The Asian American Male’s Fight to End Hollywood Genderization

Early on in Western cinema the visual construct of the Asian American male was solidified into the American zeitgeist.  In the 1919 D.W. Griffith film, Broken Blossoms, a “yellow-faced” Richard Bartelmess depicted the character of Cheng Huan.  Within Blossoms, the portrayal of a Chinese immigrant was something that morphed into an emasculated male with deviant perversion.  Huan is a male that walks with a slight slouch in a subservient position to the white characters around him.  He is a representation of the West’s xenophobic fantasy of the Asians in the East—flowery gowns, heavy facial make-up, long hair, and feminine facial expressions and features.  An American filmmaker, Griffith uses the perceived stereotypes in order to make a presumably white audience feel more at ease and not as threatened by the other.  Griffith’s direction is an extension of the racialization of a group of people not readily understood; however, it is Griffith’s film that sets forth a series of seemingly castrated Asian characters in American cinema for more than eighty years, and which still remain a part of the cinematic storytelling landscape.

In today’s multiplexes and art houses, actual Asian actors frequently overcompensate to match the feminized Asian male lead roles of yesteryear. Movies by Asian American filmmakers have swung the pendulum to an extreme the other way in Freudian response to Griffith’s Huan and the films that followed over the decades.

Huan is a character that has a home setting of Oriental styling and fabrics.  The mis-en-scene is a clear composite of Huan’s femininity that complements his attire and demeanor.  As Gina Marchetti writes,

  • Cheng Huan embodies the “feminine” qualities linked in the Western imagination with a passive, carnal, occult, and duplicitous Asia.  Cheng Huan is feminized in the film not only by his close association with the world of women but also by his elaborate, exotic dress, his languid posture and gestures, and the use of soft focus and diffuse lighting to render his features less angular, more ‘womanly.’ (Marchetti, 36).

By no means coincidental and given the deliberate use of camera and lighting techniques, the intent is explicitly defining the “antagonist” by Western social constructs of the day.  The homosexual context of the image is threatening enough to also make Huan a perverted menace.  While Huan is not sleeping with men, his woman-like features are enough to make him a threat to society. In the end, the nascent vilification of Huan is complete when he is accused of premeditated rape.
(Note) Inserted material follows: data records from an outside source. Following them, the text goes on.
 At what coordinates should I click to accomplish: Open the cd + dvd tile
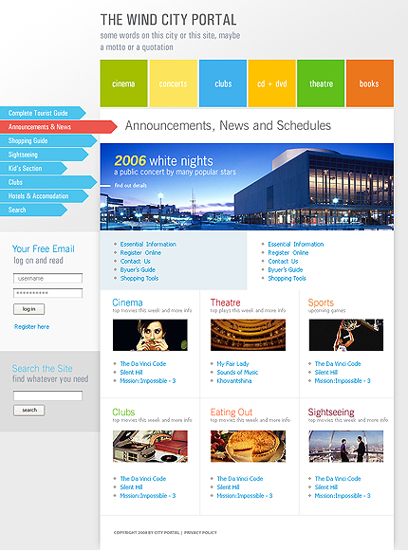coord(271,83)
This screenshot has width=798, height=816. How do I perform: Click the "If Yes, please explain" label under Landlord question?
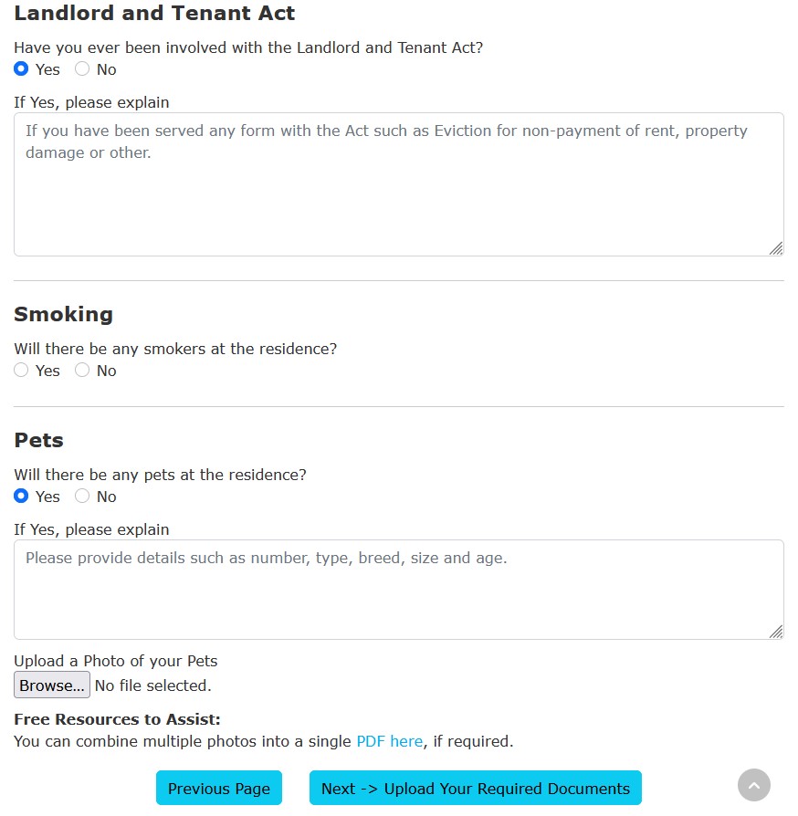(91, 102)

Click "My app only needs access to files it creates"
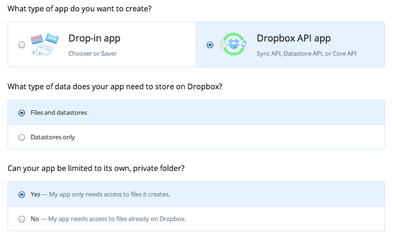111,194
The impact of this constructed character is sublimated into the consciousness of Western audiences seen again and again in films.  In Chong-suk Han’s essay, Geisha of a Different Kind: Gay Asian Men and the Gendering of Sexual Identity, he writes,

  • For Asian men, the discourse of domination focused largely on the “feminine” East opposed to the “masculine” West. Historic projects that have hindered Asian American family formations and excluded Asian men from the “masculinized” labor market of the West, have simultaneously produced an image of Asian men that has both racial and gendered implications… Moreover, popular media portrayals further emasculated Asian and Asian American men until… at their best, effeminate closet queens like Charlie Chan and, at their worst, [were] homosexual menaces like Fu Manchu… Given this tendency to view Asian men through the prism of femininity…(Han, 2006)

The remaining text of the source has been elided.